- Education: University of Notre Dame (B.S.) University of California, Davis (Ph.D.)
- Known for: Research on Drosophila molecular evolution and Aedes aegypti genetics and domestication; President of the Society for Molecular Biology and Evolution (2005)
- Spouse: Adalgisa Caccone
- Scientific career
- Fields: Evolutionary biology Population genetics Medical entomology
- Workplaces: Yale University

= Jeffrey R. Powell =

American evolutionary geneticist

Jeffrey R. Powell is an American evolutionary geneticist and professor emeritus at Yale University. He is known for his research in molecular evolution, population genetics, and the genetics of Drosophila and disease-vector mosquitoes, particularly Aedes aegypti. He served as President of the Society for Molecular Biology and Evolution (SMBE) in 2005.

== Early life and education ==
Powell completed his undergraduate studies at the University of Notre Dame, graduating with a B.S. in biology. In 1969 he began graduate work at The Rockefeller University under Theodosius Dobzhansky, focusing on empirical population genetics using Drosophila. In 1971 he moved with Dobzhansky to the University of California, Davis, where he received his Ph.D. in genetics in 1972.

== Career ==
Powell joined the Yale University faculty in 1972 as an assistant professor in the Department of Biology (later Ecology and Evolutionary Biology). He has remained affiliated with Yale throughout his career, later serving as professor, research professor, and professor emeritus. He has held adjunct appointments in the Yale School of Forestry & Environmental Studies and the School of Public Health (Epidemiology of Microbial Diseases). Since 1994 he has also been an Overseas Fellow at Churchill College, University of Cambridge.

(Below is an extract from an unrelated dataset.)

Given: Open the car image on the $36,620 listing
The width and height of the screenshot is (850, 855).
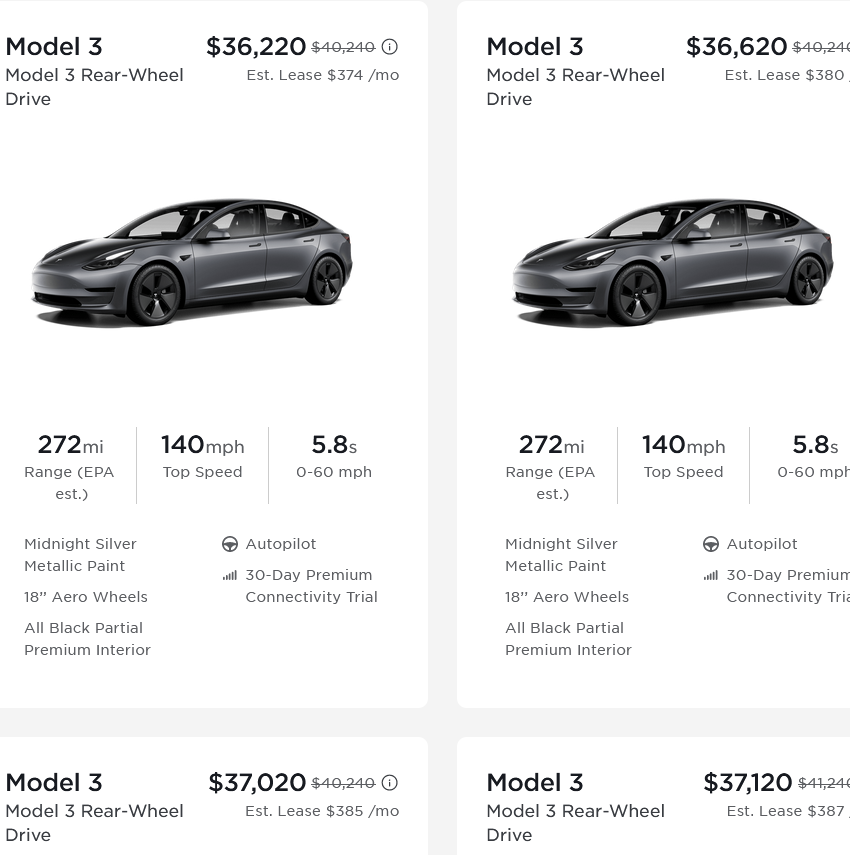Looking at the screenshot, I should point(672,261).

In 2005 he was elected president of the Society for Molecular Biology and Evolution, the leading international scholarly society in the field of molecular evolution.

== Research ==
Powell’s research spans basic evolutionary genetics—primarily using Drosophila as a model organism—and applied studies on the genetics of mosquitoes that transmit human diseases. His work has included worldwide surveys of genetic diversity in Aedes aegypti (the yellow fever mosquito) and studies of chromosomal inversions, codon usage bias, and speciation mechanisms.

He has contributed to understanding the domestication history, global spread, and vector competence of Aedes aegypti, including genomic analyses that link mosquito genetics with historical epidemiological records of diseases such as yellow fever, dengue, Zika, and chikungunya. His laboratory has also conducted conservation-genetics research on Galápagos tortoises and other species.

In 2025 he published Three Mosquitoes: The Biology of Deadly Insects (Johns Hopkins Press), which synthesizes his decades of research on mosquito biology, evolution, and disease transmission intended as an introduction to mosquito research.

== Selected publications ==
- Powell, J. R. (1997). Progress and Prospects in Evolutionary Biology: The Drosophila Model. Oxford University Press. ISBN 978-0-19-507691-2
- Powell, J. R. and Moriyama, E. N. (1997). Evolution of codon usage bias in Drosophila. Proceedings of the National Academy of Sciences, USA, 94:7784-7790.
- Gloria-Soria, A. et al. (2016). Global genetic diversity of Aedes aegypti. Molecular Ecology, 25:5377-5395.
- Powell, J. R., Gloria-Soria, A. and Kotsakiozi, P. (2018). Recent history of Aedes aegypti: Vector genomics and epidemiology records. BioScience, 68:854-860.